19. Par ailleurs, la Chambre de recours ne peut suivre la position défendue par les Écoles européennes lorsqu’elles prétendent que les filles de la requérante n’ont jamais eu un droit subjectif à suivre les cours d’ONL irlandaise, mais qu’elles n’ont pu les suivre que de façon informelle, par simple tolérance.
En 2012, la Direction de l’Ecole s’était montrée hésitante à ouvrir les cours d’ONL irlandaise aux élèves des autres sections que la section anglaise, mais la requérante a, à bon droit, contesté cette approche dès lors que le texte réglementaire en vigueur alors (« document 33 version 2011) n’indiquait aucunement que l’accès au cours d’ONL irlandaise était réservé aux élèves inscrits en section anglophone.
Les filles de la requérante puisent en effet bien leur droit aux cours d’ONL irlandaise dans le « document 33 version 2011 ».
Elles ont ensuite continué à suivre ces cours, nonobstant la modification des conditions d’accès entrée en vigueur en 2014, ce qui permet de considérer que la condition nouvelle (une inscription en section anglophone) ne s’appliquait pas aux élèves, comme [A] et [B], qui suivaient les cours auparavant sans être inscrits dans la section anglophone.
Et ce d’autant plus que le « document 33 version 2014 » ne prévoyait aucune mesure transitoire pour ces mêmes élèves.
20. Enfin, il faut relever que les réserves émises par les Ecoles européennes se rapportent aux contraintes logistiques liées à la fixation des horaires.
Ce n’est que lorsque les horaires de [A] n’ont plus permis qu’elle poursuive les cours d’ONL irlandaise (soit quand elle est entrée en S3, année scolaire 2017-2018) que les Ecoles européennes ont opposé l’argument tiré de l’inscription en section francophone.
Mais les contraintes logistiques, aussi lourdes soient-elles, ne peuvent faire obstacle à l’exercice d’un droit que les filles de la requérante puisent dans le « document 33 version 2011 » et au principe de continuité pédagogique.
21. Certes, la Chambre de recours a estimé dans sa décision du 10 décembre 2012 (recours 12/60 ») que le champ d’application du principe de confiance légitime « ne saurait être étendu jusqu’à empêcher, de façon générale, une réglementation nouvelle de s’appliquer aux effets futurs de situations nées sous l’empire de la réglementation antérieure (arrêts de la Cour du 20 septembre 1988, Espagne/Conseil, 203/86, Rec. p. 4563, point 19 ; du 29 juin 1999, Butterfly Music, C 60/98, Rec. p. I 3939, point 25, et du 29 janvier 2002, Pokrzeptowicz-Meyer, C 162/00, Rec. p. I 1049, point 55). ».

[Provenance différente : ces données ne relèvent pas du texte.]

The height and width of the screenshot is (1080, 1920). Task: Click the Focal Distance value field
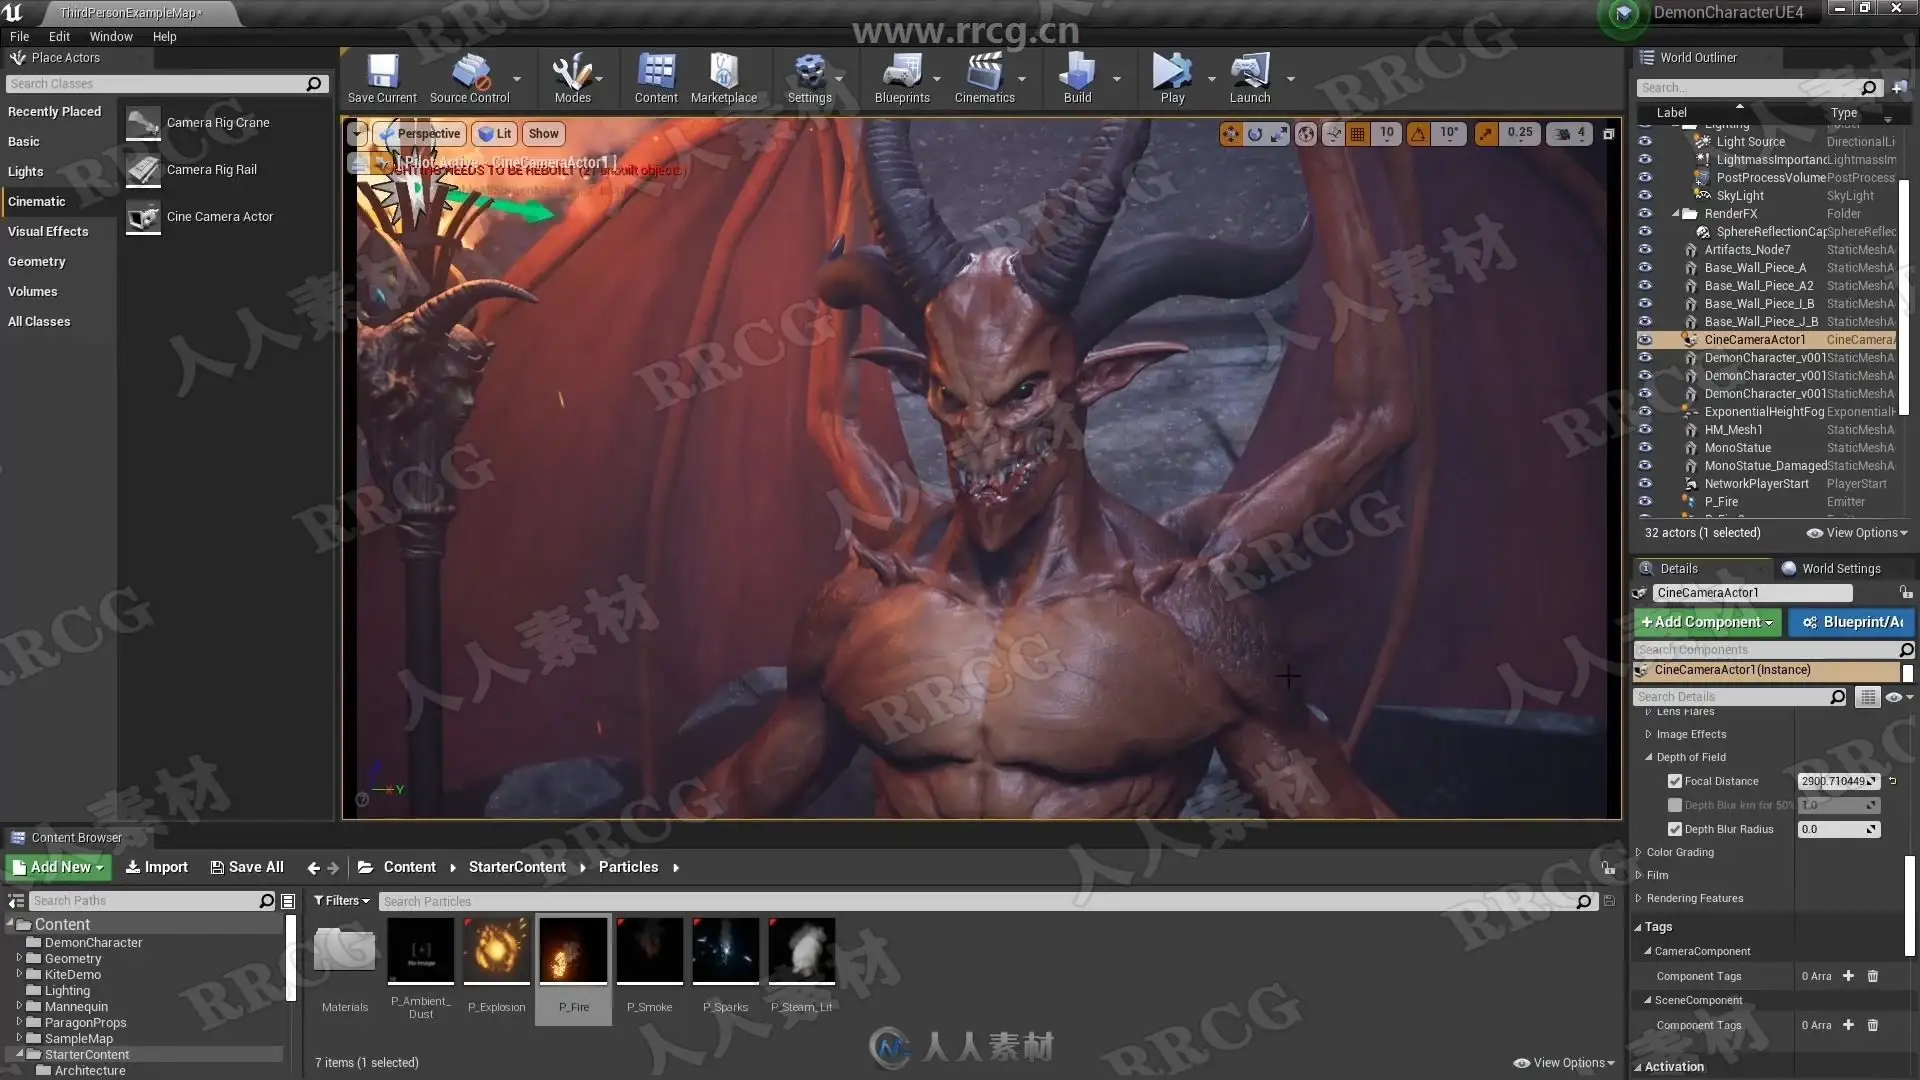(1831, 781)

Mais force est de constater en l’espèce que l’absence de notification individuelle, l’absence de mesure transitoire lors de l’adoption des nouvelles règles en 2014, le comportement subséquent adopté par l’Ecole - qui a permis aux filles de la requérante de poursuivre les cours d’ONL irlandaise à l’école comme avant l’entrée en vigueur des nouvelles conditions d’accès – et les réserves liées aux contraintes logistiques d’horaire permettent de conclure que la condition d’inscription en section anglophone n’a jamais été applicable à la situation des filles de la requérante.
22. Il ressort de tout ce qui précède que la décision litigieuse doit être annulée, avec pour conséquence que [A] et [B] doivent pouvoir poursuivre les cours d’ONL irlandaise à l’Ecole européenne de Bruxelles I jusqu’à la 7ème année du cycle secondaire.
Compte tenu de la date à laquelle intervient la présente décision et de la déclaration de la requérante lors de l’audience, il peut être précisé que les effets de la présente décision sortiront à la prochaine rentrée scolaire (2018-2019), pour cette année et les suivantes.